In addition to the annual faculty show's display of recent paintings, drawings, prints, photos, ceramics, sculpture, glass works and installations, I invited our talented faculty to also create works specifically addressing the theme, “Homage.”
During our careers as professional artists and art educators, we have all learned from and been inspired by other artists. The show, which is on display Sept. 7 through Oct. 12, is designed to acknowledge and pay tribute to some of those artists.
As part of the applied design program, we require our students to study art history and current artists. We make field trips to museums and galleries so that they may appreciate historical works close up, as well as gain fluency in contemporary trends so that they are prepared to find their place in today's market.

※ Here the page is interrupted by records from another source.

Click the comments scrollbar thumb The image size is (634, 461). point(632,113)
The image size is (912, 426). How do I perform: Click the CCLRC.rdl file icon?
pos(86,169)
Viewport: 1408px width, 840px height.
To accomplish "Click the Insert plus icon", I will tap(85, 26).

The goals in this exhibition are educational as well as personal and artistic expression.
My display honors the work of Claes Oldenburg, originally a Pop artist from the 1960s, who translates a reverence for everyday objects into large scale sculptures, often permanently displayed in prominent public spaces. Their presence all over the world, out of scale and context, often elicits a humorous response from viewers. A few examples are sculptures of a 45' tall steel clothespin in Centre Square, Philadelphia; a 20' tall typewriter eraser in the National Galley sculpture garden in D.C., and a 7,000 pound spoon that becomes a bridge over a river with a large red cherry at the top in a public park in Minneapolis.

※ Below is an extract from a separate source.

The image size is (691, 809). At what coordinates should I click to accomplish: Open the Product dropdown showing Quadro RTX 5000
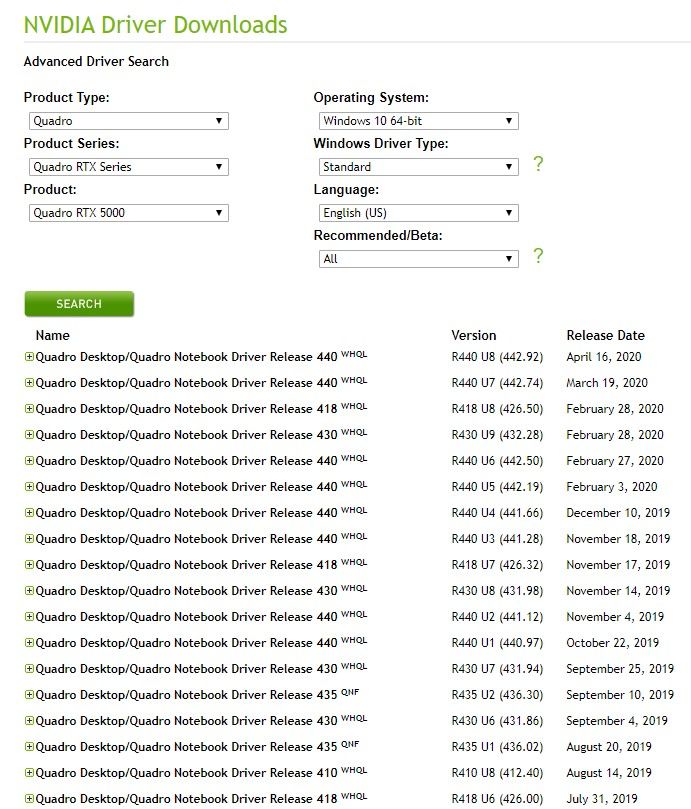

Early in his career, he made large scale 'soft sculptures' of common objects.
They are sewn and stuffed fabric versions of solid objects, such as a light switch or a toilet that-while instantly recognizable-acquire a wonderful, new existence as floppy renditions of the everyday.

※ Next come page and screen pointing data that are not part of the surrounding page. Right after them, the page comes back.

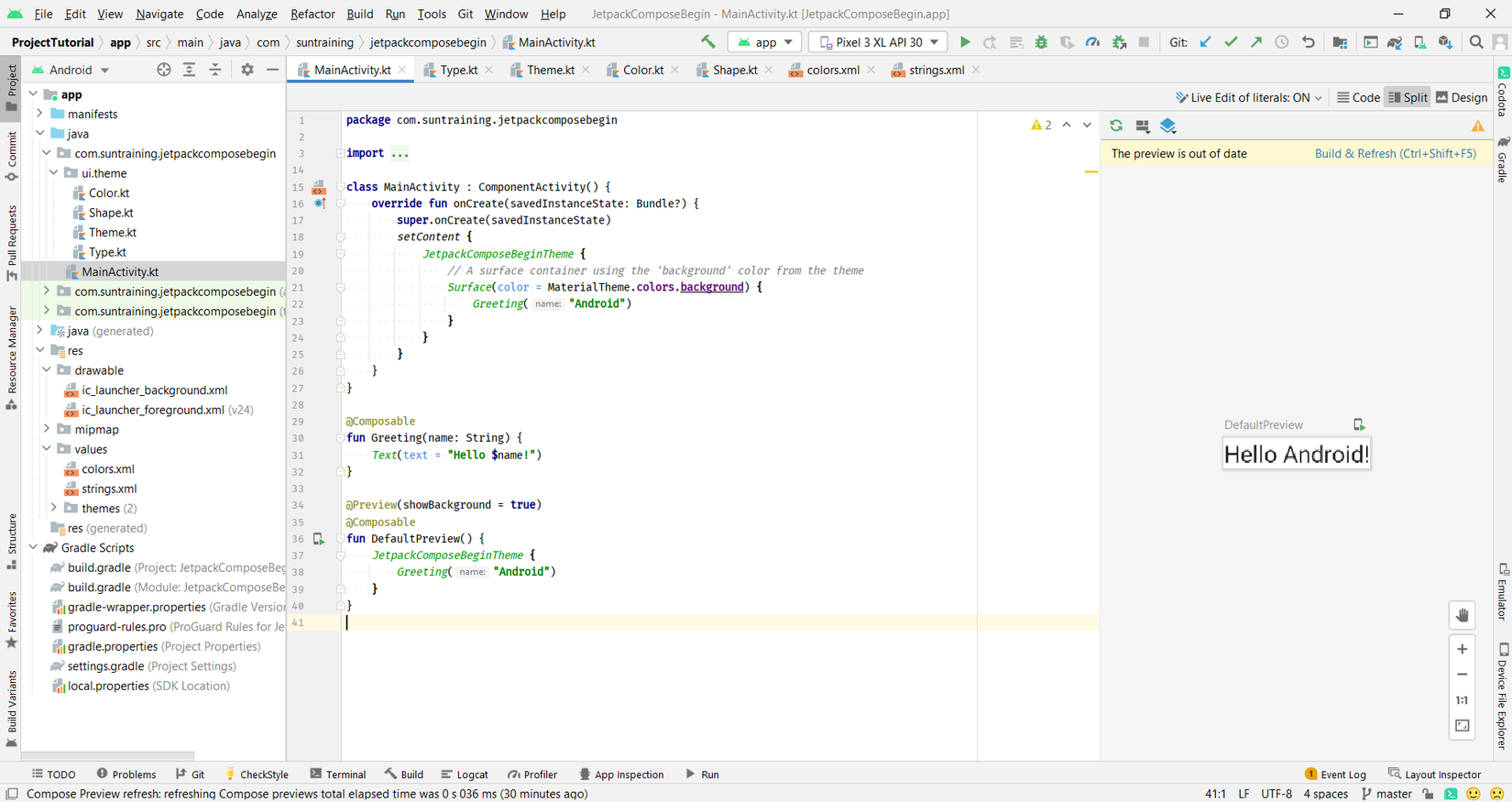Open strings.xml in the project tree

coord(109,489)
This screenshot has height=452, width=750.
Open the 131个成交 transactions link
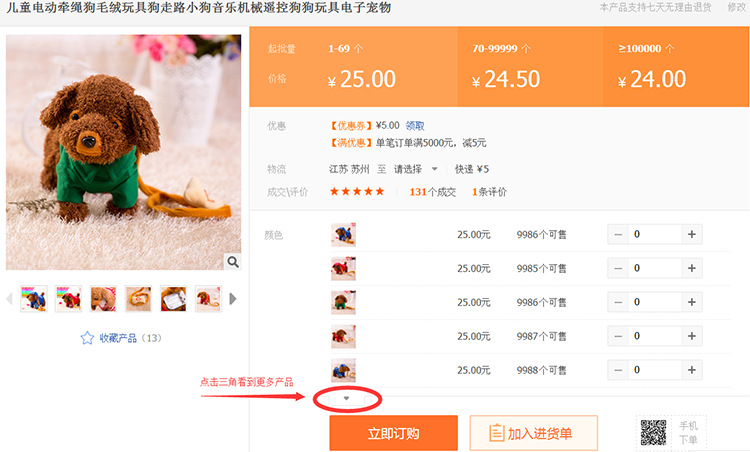[x=432, y=192]
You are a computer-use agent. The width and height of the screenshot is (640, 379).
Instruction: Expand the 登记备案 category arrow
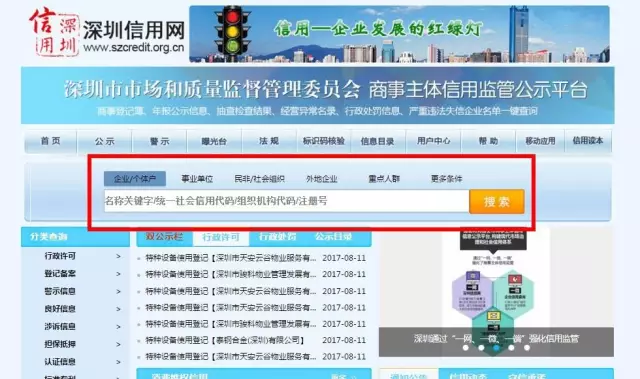point(118,274)
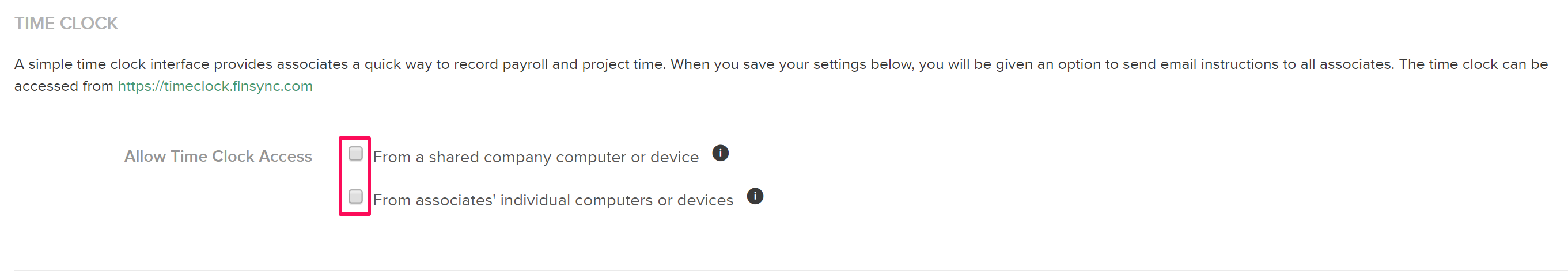Image resolution: width=1568 pixels, height=271 pixels.
Task: Click the TIME CLOCK section heading
Action: pyautogui.click(x=66, y=23)

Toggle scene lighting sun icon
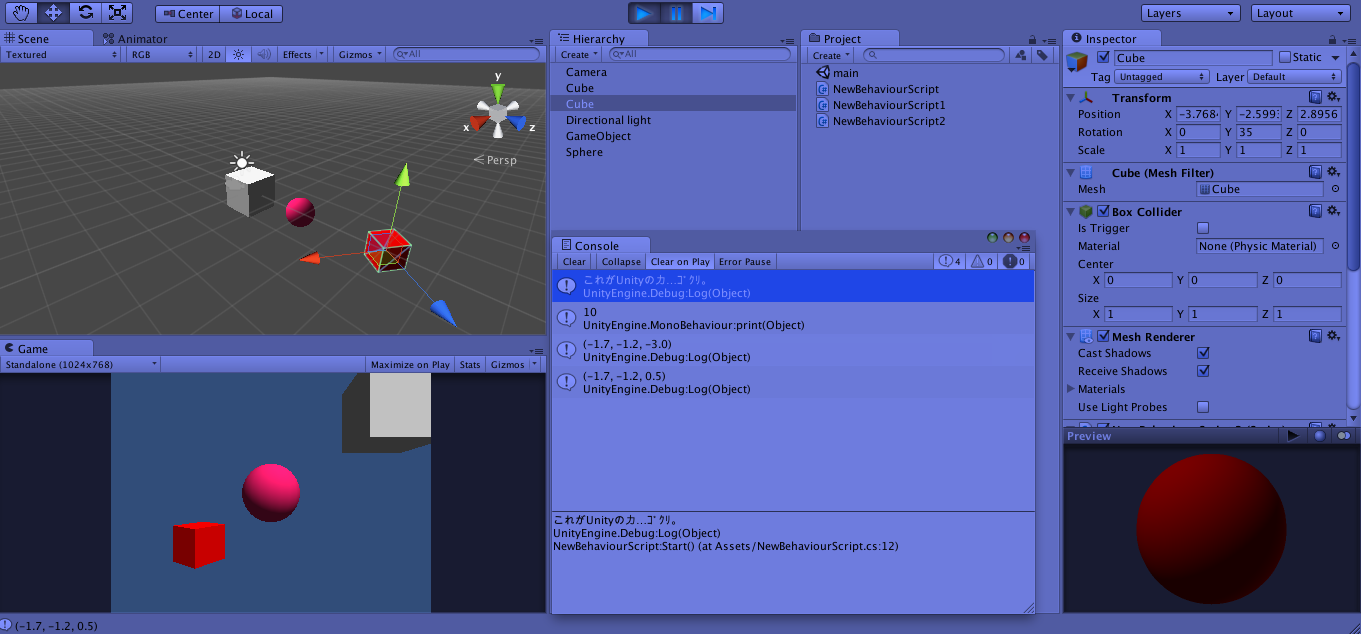pyautogui.click(x=238, y=55)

This summer I studied Oldenburg's drawings in particular. He is a master draftsman with a style that is very loose, but quite accurate.
I chose the ubiquitous cell phone as my subject for the creation of a six foot tall 'soft iPhone' that sits on a bench in the gallery. I also made a series of watercolors placing the supersized phone in various settings on our campus.
I am curious to know if, some years from now, students will wonder the way they do now when viewing Oldenburg's typewriter eraser, what that strange object was for!